9:00 AM JST、スペースへアクセスできない非常通知が鳴り響きます。すぐさまPodのメモリーを使い切ってしまっている状態が確認できました。

Podのメモリー利用が激しく上下している様子 — OOM発生時によく見られる

直近でいくつかのAPIの変更を行っていたので、すぐに変更をロールバックしました。一瞬問題が解決されたように見えましたが、まもなく同じ問題が浮上しました。この時点で、直近の変更によるものではないということが、はっきりとしましたが、不可解なことに問題は少し経つと自然と収束していきました。

原因

この現象がどうしても不可解だったため、チーム一丸となり調査していると、一つのことに気付きました。

それは、本来内部利用のために作られたAPIが、障害中かなり頻繁に呼ばれていたため、これが社内の人間が実行していたものではないということがはっきりしました。なぜなら実行回数的に人間のできる速度ではないからです。

問題となったこの内部用のAPIは何をしているかというと、スペース内の特定のステータスのユーザーを抽出するというものです。元々内部のために作られていたもののため、多少のパフォーマンスの悪さには目をつむってきました。実行頻度自体が少なく、問題になりえないからです。

しかし、どうやらそうした状態ではなくなっていました。一般利用でも使われるようになったからです。最近のUI変更で、オフラインのユーザー一覧というものが増えたことをご存じでしょうか?

これは、その内部用のAPIを再利用することで実装されているものです。というのも、リソースが圧迫されながらも、変更を出し続けなければならないという状態において、エンジニアとしては再利用できるものがあるならしようと考えます。

この考え方自体は全く問題ではなく、私個人としてもそうしていたと思います。API自体も多少パフォーマンスに問題があるのは承知していたうえで、それでもサービスが落ちるほどの問題になりえないと思い再利用する意思決定をしました。

では一体何が起きたのでしょうか?

調査してわかったことは、どうやら、ある一つのスペースで、400,000人以上のユーザーが紐付いていたことです。つまり、そのスペースにアクセスする時に、自動で400,000人分ものデータを引き出そうとします。

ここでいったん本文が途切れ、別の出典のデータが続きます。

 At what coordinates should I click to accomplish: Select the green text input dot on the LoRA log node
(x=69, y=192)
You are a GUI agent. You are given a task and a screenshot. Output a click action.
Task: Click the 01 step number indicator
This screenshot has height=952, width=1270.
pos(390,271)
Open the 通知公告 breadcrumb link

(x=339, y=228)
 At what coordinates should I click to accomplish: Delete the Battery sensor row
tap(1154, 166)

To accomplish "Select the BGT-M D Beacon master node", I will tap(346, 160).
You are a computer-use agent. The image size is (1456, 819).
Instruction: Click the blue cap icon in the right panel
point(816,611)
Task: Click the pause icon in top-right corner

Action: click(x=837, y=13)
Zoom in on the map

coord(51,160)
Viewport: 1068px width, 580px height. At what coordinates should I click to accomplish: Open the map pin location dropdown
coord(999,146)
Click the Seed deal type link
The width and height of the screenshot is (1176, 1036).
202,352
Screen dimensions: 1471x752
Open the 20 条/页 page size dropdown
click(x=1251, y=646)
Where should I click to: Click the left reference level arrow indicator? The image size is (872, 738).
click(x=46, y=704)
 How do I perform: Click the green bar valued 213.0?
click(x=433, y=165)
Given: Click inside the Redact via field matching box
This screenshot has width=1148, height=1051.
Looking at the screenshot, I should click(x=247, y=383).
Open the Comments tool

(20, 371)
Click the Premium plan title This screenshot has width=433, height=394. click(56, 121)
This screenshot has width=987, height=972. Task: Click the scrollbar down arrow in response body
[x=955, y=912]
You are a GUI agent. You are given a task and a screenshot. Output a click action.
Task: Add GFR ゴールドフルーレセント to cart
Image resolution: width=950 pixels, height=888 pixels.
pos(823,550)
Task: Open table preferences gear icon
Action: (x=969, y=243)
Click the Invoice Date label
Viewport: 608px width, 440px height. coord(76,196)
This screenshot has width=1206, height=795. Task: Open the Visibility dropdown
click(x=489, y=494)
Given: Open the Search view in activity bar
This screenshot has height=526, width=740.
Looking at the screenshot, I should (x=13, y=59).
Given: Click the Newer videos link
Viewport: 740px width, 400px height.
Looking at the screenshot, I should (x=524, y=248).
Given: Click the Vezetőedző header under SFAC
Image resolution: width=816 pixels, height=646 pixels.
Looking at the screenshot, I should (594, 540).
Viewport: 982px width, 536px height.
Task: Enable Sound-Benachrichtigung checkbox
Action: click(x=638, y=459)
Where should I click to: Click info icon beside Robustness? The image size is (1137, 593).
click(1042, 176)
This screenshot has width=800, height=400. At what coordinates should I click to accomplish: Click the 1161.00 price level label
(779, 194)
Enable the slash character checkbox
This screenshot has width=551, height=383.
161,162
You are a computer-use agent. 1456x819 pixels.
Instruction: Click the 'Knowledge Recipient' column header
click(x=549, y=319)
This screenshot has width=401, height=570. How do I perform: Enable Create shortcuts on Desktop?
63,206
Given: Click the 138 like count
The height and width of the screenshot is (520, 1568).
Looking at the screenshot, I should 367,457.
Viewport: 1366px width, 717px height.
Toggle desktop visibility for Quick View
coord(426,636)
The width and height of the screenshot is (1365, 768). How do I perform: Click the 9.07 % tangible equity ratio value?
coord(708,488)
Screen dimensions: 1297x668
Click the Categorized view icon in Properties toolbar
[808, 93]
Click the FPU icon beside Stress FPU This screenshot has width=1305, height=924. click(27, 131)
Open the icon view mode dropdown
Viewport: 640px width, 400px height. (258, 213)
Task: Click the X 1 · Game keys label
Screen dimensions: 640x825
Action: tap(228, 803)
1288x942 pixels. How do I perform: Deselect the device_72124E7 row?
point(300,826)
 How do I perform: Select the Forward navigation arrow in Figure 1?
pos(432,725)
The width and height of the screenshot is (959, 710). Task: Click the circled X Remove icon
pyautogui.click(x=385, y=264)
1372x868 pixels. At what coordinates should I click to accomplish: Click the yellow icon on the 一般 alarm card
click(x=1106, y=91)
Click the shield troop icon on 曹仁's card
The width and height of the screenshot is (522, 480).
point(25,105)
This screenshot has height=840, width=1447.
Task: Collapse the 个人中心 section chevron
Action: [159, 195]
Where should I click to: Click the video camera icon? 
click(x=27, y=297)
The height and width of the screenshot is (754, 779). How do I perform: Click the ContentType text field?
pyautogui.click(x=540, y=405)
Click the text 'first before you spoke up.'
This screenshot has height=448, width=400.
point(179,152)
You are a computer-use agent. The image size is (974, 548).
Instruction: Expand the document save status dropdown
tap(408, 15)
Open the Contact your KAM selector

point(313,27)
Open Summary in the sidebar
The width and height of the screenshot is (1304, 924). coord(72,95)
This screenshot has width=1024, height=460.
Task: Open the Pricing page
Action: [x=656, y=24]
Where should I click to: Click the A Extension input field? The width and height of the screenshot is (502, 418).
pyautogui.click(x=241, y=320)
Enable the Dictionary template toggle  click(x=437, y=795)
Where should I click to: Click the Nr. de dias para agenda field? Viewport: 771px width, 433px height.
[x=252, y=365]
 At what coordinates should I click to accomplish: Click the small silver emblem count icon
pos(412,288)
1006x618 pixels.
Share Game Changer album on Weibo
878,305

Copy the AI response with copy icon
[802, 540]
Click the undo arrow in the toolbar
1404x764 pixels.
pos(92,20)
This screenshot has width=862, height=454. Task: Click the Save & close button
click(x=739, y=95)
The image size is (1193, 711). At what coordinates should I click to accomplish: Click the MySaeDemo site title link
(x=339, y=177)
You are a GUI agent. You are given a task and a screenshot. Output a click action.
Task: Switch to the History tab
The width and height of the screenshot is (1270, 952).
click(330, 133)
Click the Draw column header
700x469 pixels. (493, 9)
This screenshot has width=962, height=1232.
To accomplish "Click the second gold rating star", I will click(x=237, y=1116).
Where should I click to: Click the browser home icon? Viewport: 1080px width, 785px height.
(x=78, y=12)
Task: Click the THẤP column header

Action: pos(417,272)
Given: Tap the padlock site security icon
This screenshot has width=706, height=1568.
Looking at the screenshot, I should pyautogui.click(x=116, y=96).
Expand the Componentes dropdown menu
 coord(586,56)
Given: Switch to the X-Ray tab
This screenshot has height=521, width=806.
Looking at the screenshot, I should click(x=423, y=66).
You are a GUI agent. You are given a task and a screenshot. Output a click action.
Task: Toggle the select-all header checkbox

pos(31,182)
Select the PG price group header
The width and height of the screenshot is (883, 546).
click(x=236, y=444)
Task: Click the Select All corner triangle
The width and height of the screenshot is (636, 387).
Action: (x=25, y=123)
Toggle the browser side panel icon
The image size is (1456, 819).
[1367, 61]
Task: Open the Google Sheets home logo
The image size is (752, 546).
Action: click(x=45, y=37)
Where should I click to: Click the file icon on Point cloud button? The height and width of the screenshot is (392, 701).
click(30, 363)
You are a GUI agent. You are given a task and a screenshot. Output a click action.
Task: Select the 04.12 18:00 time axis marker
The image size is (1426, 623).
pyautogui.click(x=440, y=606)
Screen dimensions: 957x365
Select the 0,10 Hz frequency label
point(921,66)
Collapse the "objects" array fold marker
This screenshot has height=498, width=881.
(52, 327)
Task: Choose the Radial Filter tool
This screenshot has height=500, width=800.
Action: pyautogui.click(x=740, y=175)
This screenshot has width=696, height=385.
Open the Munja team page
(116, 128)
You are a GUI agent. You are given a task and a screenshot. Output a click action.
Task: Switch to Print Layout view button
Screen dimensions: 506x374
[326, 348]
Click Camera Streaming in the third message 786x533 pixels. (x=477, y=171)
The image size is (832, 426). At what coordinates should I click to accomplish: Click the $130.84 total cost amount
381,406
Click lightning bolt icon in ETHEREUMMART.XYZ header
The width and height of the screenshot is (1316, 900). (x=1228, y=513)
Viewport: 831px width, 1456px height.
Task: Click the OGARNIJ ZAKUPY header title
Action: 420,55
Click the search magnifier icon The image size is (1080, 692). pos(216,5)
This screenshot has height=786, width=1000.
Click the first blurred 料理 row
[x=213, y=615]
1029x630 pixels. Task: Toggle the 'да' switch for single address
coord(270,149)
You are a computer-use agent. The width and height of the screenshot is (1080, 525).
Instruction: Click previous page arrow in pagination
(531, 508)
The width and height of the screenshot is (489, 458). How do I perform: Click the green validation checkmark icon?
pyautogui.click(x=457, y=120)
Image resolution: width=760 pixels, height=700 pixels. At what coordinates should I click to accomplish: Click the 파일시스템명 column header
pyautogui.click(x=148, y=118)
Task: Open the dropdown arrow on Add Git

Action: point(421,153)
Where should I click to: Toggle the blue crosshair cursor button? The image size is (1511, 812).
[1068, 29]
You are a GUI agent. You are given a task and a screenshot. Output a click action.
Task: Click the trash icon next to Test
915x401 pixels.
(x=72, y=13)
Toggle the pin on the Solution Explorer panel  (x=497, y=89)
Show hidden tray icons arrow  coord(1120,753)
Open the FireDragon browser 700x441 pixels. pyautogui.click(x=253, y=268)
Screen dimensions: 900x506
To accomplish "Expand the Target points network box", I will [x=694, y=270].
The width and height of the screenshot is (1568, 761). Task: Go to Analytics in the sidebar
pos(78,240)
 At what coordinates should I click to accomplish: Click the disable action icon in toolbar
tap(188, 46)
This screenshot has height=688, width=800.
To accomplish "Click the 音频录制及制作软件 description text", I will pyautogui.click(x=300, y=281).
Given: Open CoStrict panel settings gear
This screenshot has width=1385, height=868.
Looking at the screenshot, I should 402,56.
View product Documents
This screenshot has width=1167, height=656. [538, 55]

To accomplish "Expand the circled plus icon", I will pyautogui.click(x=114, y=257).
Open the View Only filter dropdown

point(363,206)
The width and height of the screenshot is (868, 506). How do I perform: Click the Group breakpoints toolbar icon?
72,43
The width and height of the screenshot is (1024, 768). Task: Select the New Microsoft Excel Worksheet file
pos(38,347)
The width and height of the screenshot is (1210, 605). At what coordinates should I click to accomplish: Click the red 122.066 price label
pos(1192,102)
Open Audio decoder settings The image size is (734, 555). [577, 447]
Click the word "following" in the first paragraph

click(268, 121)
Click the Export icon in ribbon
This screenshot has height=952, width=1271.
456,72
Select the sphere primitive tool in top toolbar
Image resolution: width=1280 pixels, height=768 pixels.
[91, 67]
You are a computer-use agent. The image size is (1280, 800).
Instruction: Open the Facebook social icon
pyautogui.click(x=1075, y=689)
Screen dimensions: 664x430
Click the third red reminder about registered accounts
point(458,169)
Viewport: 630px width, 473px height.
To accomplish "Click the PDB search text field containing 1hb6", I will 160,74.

しかも、これは誰かがスペースにアクセスする度に起こります。その結果、APIは何度も400,000人のデータを読み込もうとし、Podのメモリーが足りなくなったことで、最終的に許可しているリソース以上を使おうとしていたため、KubernetesがPodを自動で落としていました。これが何回か連続、かつ高速で起こると全Podはアクセスできなくなり、結果としてこの障害が起きてしまったのです。

自然と収束したこともこれで簡単に説明できます。そのスペースへのアクセスが一時的に増え、そのアクセスが減ると共に、膨大なデータ量にアクセスしようとする試みも一緒に収束していきます。

対策

最初の対応策として、引き出せるユーザーの量を強制的に絞るようにしました。その引き出せるリミットはoViceで2番目に大きいスペースに合わせていますが、それでも問題となったスペースの1/100ほどで、APIが十分対応できるレベルです。

また、フォローアップとして、リミット以上のデータを取得しようとする場合は、Paginationを行うようAPIを少し変更します。

学び

バグではないこと

最初の2つの原因は不注意により引き起こしてしまったことですが、これらすべての障害で共通していることは、どれもバグではないということです。エンジニアたちは実装後に自分たちで検証環境でのテストを行っており、QAも共に通っているため、個別に見ると挙動はあっています。

スケールした時のみに起きる問題

oViceの現在の環境は、機能やバグなどのチェック(自動化も含めて)を行うことは可能ですが、大規模なスケールで起きる問題は検知することができません。

この問題は、今回の一連の障害ではっきりとわかったため、今後の対策としてはカナリア環境というものを追加し、一部のユーザーで、ある程度の規模以上での挙動を確認してから全体にリリースするように変更します。

さらには、将来似たような問題が起きたとしても、インパクトの規模を制限できるような対策も講じています。進歩とは、つまり変化することで、変化すれば必ず問題は一緒に付いてきます。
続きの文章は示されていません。